What the task requires: Return all of the entries, keeping every word and mark as it is.

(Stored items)
—————
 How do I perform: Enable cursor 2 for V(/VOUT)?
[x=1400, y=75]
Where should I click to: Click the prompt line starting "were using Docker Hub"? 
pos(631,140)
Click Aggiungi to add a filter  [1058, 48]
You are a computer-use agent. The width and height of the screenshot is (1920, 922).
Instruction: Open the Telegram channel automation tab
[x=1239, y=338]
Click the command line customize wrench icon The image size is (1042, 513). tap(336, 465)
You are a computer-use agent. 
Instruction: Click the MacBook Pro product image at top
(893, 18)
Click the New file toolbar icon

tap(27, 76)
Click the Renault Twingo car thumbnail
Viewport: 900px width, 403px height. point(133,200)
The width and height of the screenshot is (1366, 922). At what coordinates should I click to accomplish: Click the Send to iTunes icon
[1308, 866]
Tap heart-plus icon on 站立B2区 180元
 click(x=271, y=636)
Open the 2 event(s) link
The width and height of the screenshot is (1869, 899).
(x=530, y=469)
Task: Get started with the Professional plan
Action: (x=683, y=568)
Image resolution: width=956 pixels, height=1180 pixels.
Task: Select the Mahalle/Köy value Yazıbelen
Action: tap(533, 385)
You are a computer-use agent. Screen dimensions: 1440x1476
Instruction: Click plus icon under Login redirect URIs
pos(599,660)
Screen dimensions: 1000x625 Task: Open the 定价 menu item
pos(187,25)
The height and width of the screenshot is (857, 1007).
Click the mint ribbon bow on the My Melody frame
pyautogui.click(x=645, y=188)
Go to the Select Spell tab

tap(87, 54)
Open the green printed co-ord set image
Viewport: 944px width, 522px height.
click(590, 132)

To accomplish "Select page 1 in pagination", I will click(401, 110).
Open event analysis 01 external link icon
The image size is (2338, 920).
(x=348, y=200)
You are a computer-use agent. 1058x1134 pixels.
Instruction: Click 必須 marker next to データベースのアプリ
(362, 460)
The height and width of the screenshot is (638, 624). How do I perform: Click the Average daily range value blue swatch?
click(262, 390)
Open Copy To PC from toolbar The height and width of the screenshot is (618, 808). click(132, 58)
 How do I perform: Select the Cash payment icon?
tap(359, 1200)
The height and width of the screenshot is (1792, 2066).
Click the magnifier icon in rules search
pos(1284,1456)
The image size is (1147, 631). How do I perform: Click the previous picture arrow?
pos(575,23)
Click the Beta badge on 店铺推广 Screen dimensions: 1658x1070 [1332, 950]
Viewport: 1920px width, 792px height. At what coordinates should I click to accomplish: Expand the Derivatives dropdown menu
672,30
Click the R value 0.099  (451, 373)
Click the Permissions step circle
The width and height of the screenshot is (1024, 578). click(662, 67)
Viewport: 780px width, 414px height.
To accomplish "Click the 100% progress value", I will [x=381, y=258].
—————
Expected answer:
 How do I perform: Enable cursor 2 for V(/VOUT)?
[x=1400, y=75]
Where should I click to: Click the prompt line starting "were using Docker Hub"? 
pos(631,140)
Click Aggiungi to add a filter  [1058, 48]
You are a computer-use agent. The width and height of the screenshot is (1920, 922).
Instruction: Open the Telegram channel automation tab
[x=1239, y=338]
Click the command line customize wrench icon The image size is (1042, 513). tap(336, 465)
You are a computer-use agent. 
Instruction: Click the MacBook Pro product image at top
(893, 18)
Click the New file toolbar icon

tap(27, 76)
Click the Renault Twingo car thumbnail
Viewport: 900px width, 403px height. point(133,200)
The width and height of the screenshot is (1366, 922). At what coordinates should I click to accomplish: Click the Send to iTunes icon
[1308, 866]
Tap heart-plus icon on 站立B2区 180元
 click(x=271, y=636)
Open the 2 event(s) link
The width and height of the screenshot is (1869, 899).
(x=530, y=469)
Task: Get started with the Professional plan
Action: (x=683, y=568)
Image resolution: width=956 pixels, height=1180 pixels.
Task: Select the Mahalle/Köy value Yazıbelen
Action: tap(533, 385)
You are a computer-use agent. Screen dimensions: 1440x1476
Instruction: Click plus icon under Login redirect URIs
pos(599,660)
Screen dimensions: 1000x625 Task: Open the 定价 menu item
pos(187,25)
The height and width of the screenshot is (857, 1007).
Click the mint ribbon bow on the My Melody frame
pyautogui.click(x=645, y=188)
Go to the Select Spell tab

tap(87, 54)
Open the green printed co-ord set image
Viewport: 944px width, 522px height.
click(590, 132)

To accomplish "Select page 1 in pagination", I will click(401, 110).
Open event analysis 01 external link icon
The image size is (2338, 920).
(x=348, y=200)
You are a computer-use agent. 1058x1134 pixels.
Instruction: Click 必須 marker next to データベースのアプリ
(362, 460)
The height and width of the screenshot is (638, 624). How do I perform: Click the Average daily range value blue swatch?
click(262, 390)
Open Copy To PC from toolbar The height and width of the screenshot is (618, 808). click(132, 58)
 How do I perform: Select the Cash payment icon?
tap(359, 1200)
The height and width of the screenshot is (1792, 2066).
Click the magnifier icon in rules search
pos(1284,1456)
The image size is (1147, 631). How do I perform: Click the previous picture arrow?
pos(575,23)
Click the Beta badge on 店铺推广 Screen dimensions: 1658x1070 [1332, 950]
Viewport: 1920px width, 792px height. At what coordinates should I click to accomplish: Expand the Derivatives dropdown menu
672,30
Click the R value 0.099  (451, 373)
Click the Permissions step circle
The width and height of the screenshot is (1024, 578). click(662, 67)
Viewport: 780px width, 414px height.
To accomplish "Click the 100% progress value", I will [x=381, y=258].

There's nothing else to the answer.